## Treść polecenia
Przepisz dokładnie fragment wywiadu o Marcu ’68 zawarty między słowami „Pamiętam wykład o” a „było zbyt wiele.”, łącznie z nimi.

## Źródło
((

Mieliśmy poczucie, że rozbijamy ścianę oszustwa, które wokół nas panuje. To była forma niezgody na serwowane tam kłamstwo. Proszę jednak pamiętać, że równocześnie z komandosami w Marcu ’68 buntowali się, i to na większą skalę, ludzie, którzy walczyli o chleb, i ci, którym brakowało niepodległości, którzy chcieli oddać hołd polskim bohaterom. Ale to nie było nasze środowisko.

U was nie pojawiały się dyskusje na temat patriotyzmu, niepodległości?

Pamiętam wykład o stosunku Róży Luksemburg do sprawy niepodległości Polski, ale nie, zasadniczo o tym nie rozmawiano. Panowało ogólne przeświadczenie, że ze wszystkich krajów socjalistycznych mamy i tak najwięcej niezależności, bo Gomułka co prawda jest potworny, ale tyle w Moskwie wywalczył.

Gomułka grał na patriotycznej nucie. Jak to było odbierane?

Z jednej strony jakoś doceniano, że nie sowietyzuje Polski na wyścigi, ale z drugiej strony Gomułka z Moczarem objawili się jako wrogowie rewizjonistów. To wtedy rozpoczął swą karierę Ryszard Filipski i tego już było zbyt wiele.

Jak to przyjmowali komandosi?

Nie potrafiłam zupełnie zrozumieć, dlaczego dowodem na falę nacjonalizmu i powodem do strachu ma być to, że śpiewają piosenki powstańcze czy legionowe. A w środowisku komandosów było to przyjęte jako pewnik. Zupełnie nie pojmowałam, co jest złego w tym, że w radiu można usłyszeć „Czerwone maki na Monte Cassino”. Tymczasem okazało się, że trzeba zwalczać Moczara czy Filipskiego, bo są nacjonalistami.

))

## Prezentowane informacje
((

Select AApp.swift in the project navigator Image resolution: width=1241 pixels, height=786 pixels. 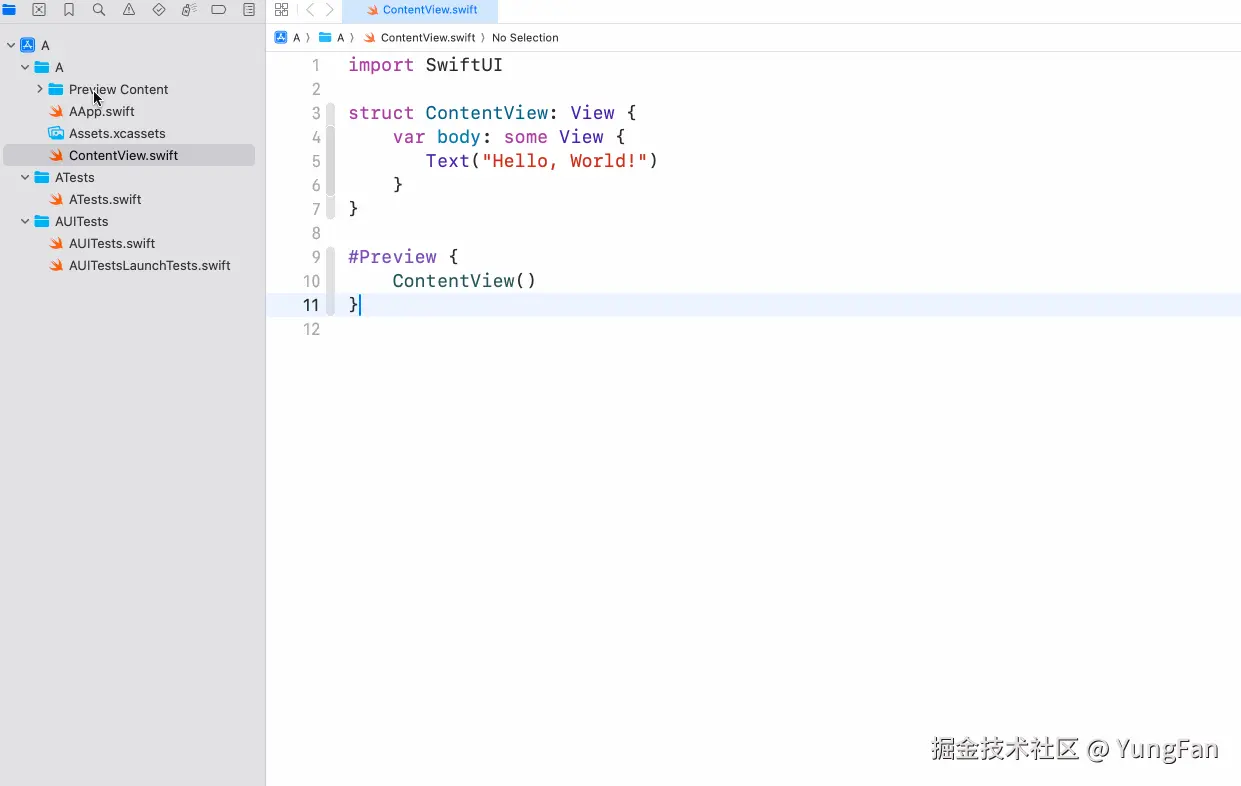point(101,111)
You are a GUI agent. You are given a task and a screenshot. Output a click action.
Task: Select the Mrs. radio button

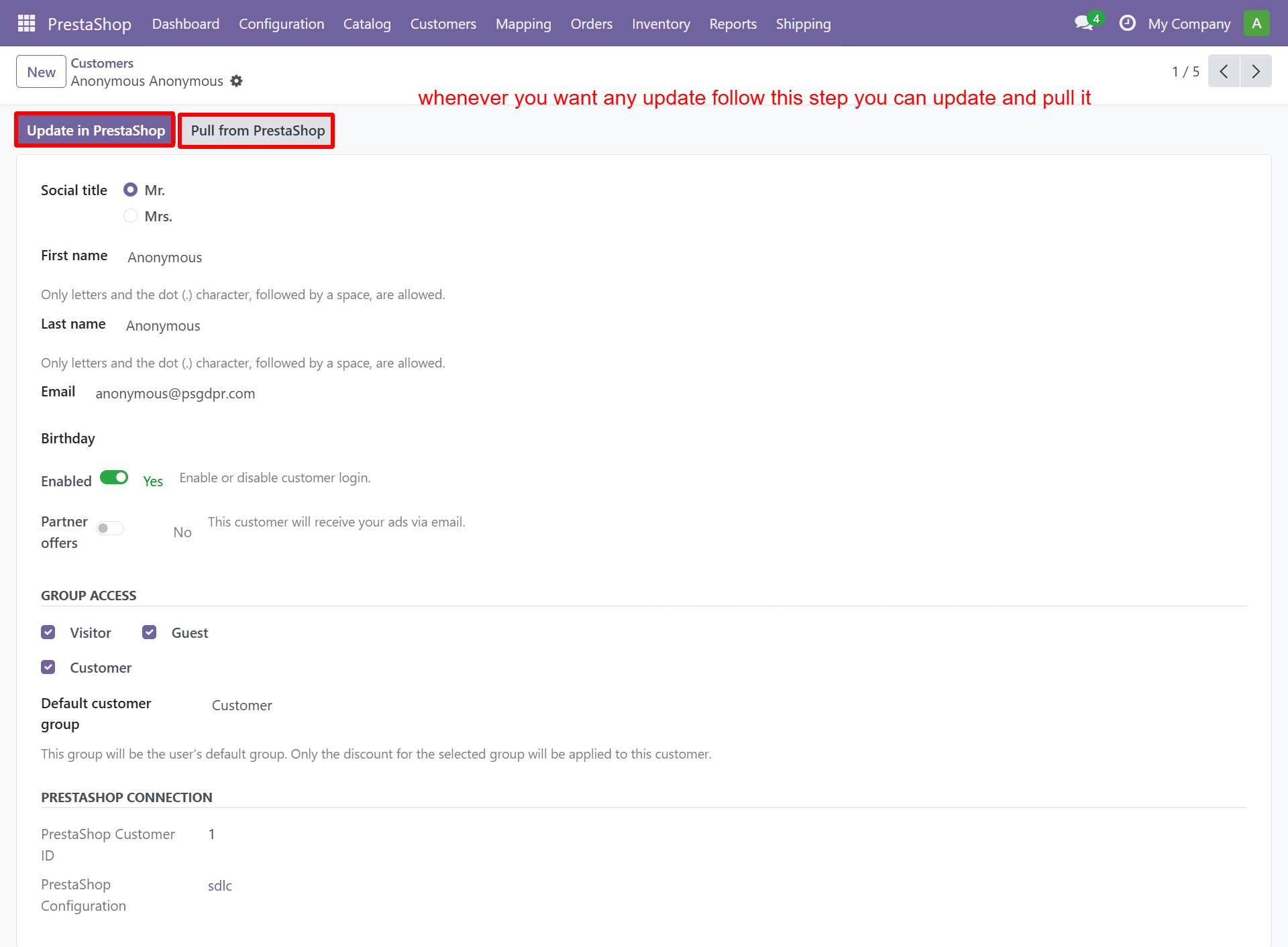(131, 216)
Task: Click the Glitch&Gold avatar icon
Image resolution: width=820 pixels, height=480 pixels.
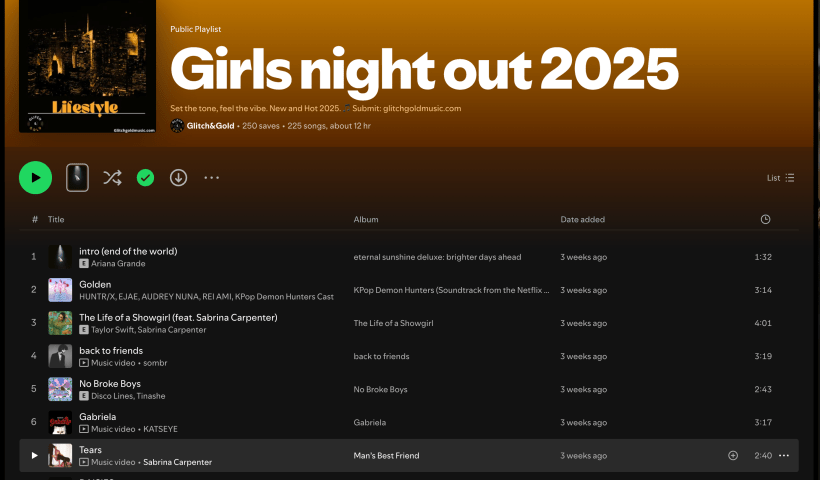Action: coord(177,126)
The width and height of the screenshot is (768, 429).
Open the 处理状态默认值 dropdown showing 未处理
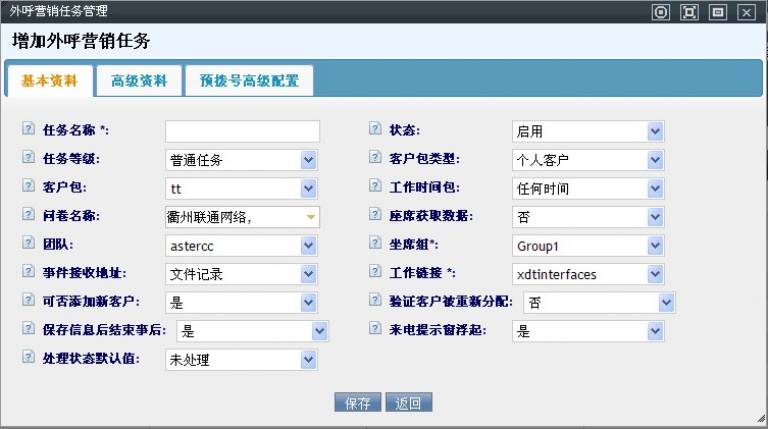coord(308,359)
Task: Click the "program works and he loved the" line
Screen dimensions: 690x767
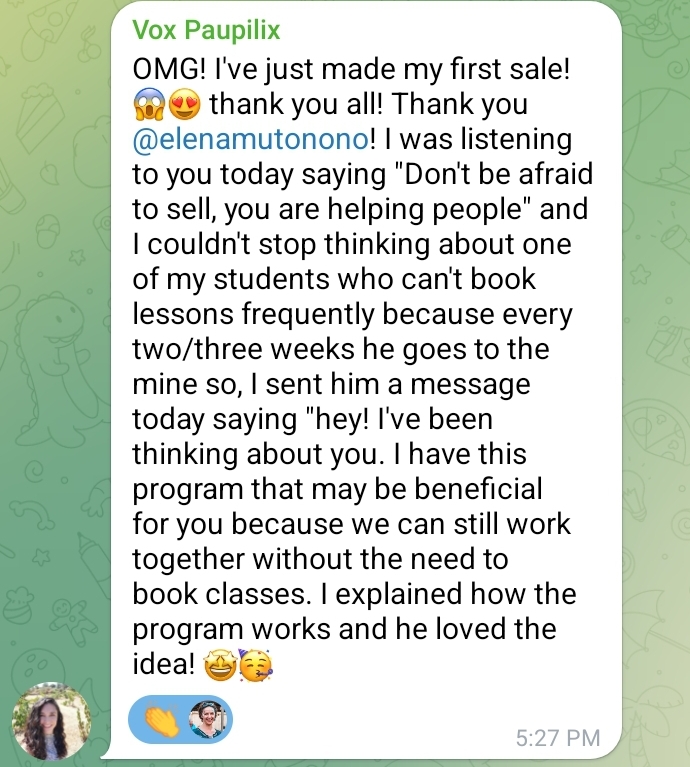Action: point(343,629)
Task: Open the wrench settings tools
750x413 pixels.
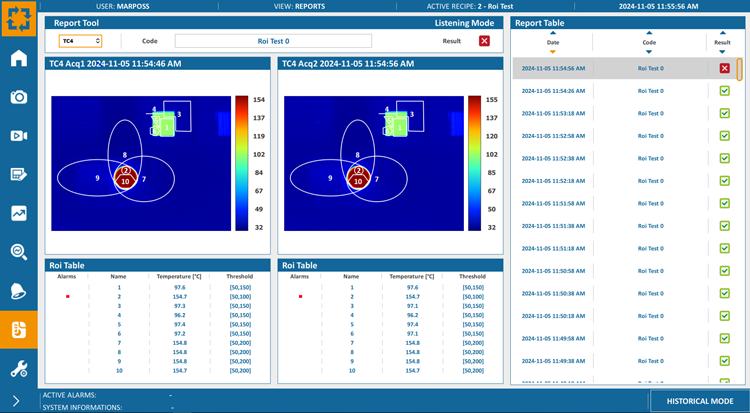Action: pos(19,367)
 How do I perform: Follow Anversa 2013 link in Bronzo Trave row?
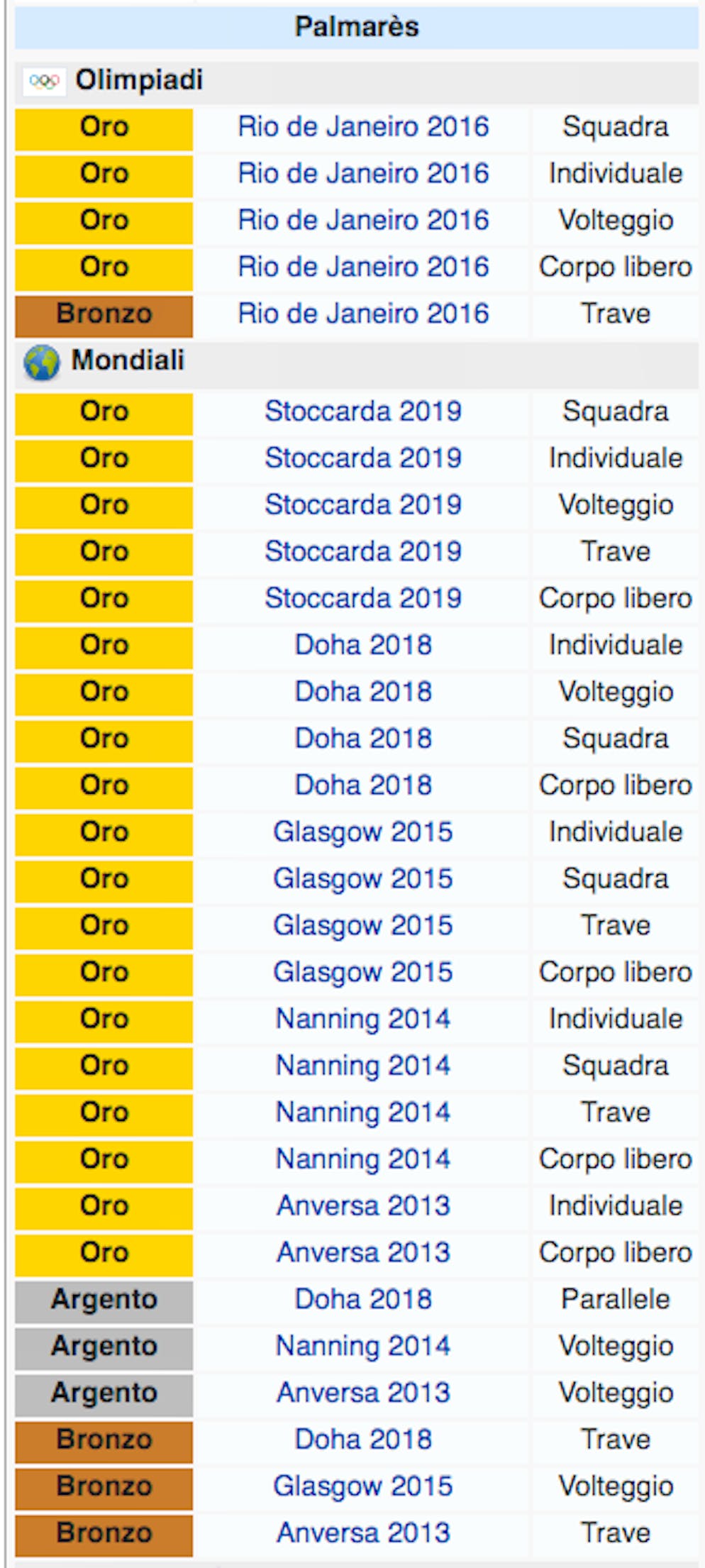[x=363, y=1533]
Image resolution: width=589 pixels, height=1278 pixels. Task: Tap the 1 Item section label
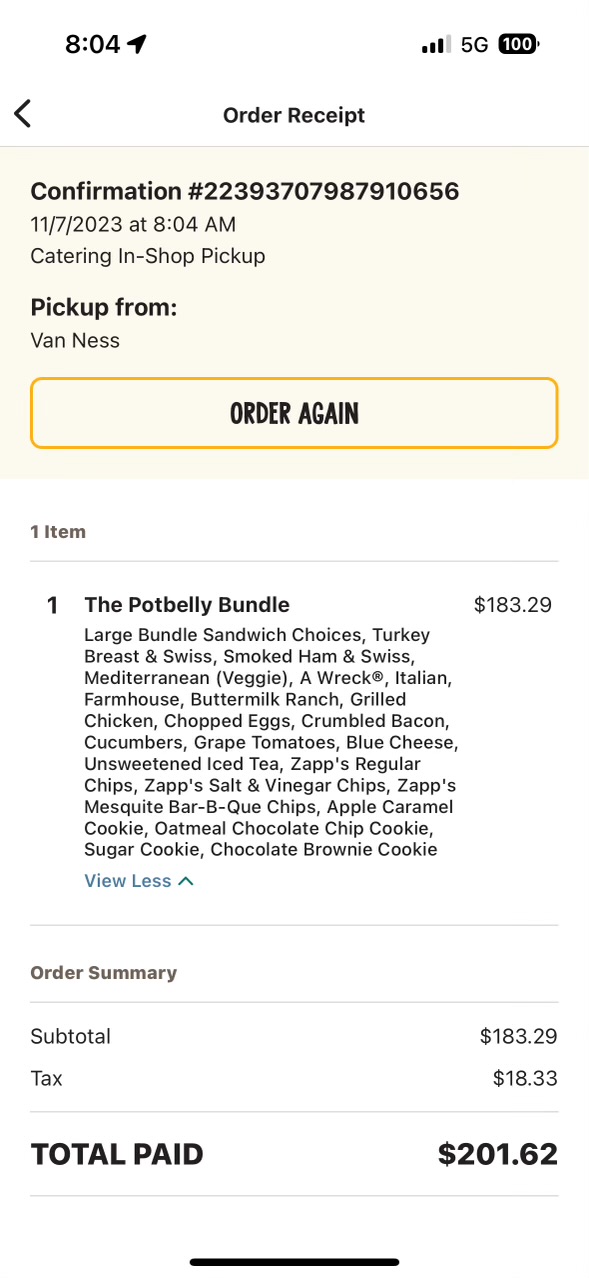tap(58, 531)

))

## Wynik ćwiczenia
Pamiętam wykład o stosunku Róży Luksemburg do sprawy niepodległości Polski, ale nie, zasadniczo o tym nie rozmawiano. Panowało ogólne przeświadczenie, że ze wszystkich krajów socjalistycznych mamy i tak najwięcej niezależności, bo Gomułka co prawda jest potworny, ale tyle w Moskwie wywalczył.

Gomułka grał na patriotycznej nucie. Jak to było odbierane?

Z jednej strony jakoś doceniano, że nie sowietyzuje Polski na wyścigi, ale z drugiej strony Gomułka z Moczarem objawili się jako wrogowie rewizjonistów. To wtedy rozpoczął swą karierę Ryszard Filipski i tego już było zbyt wiele.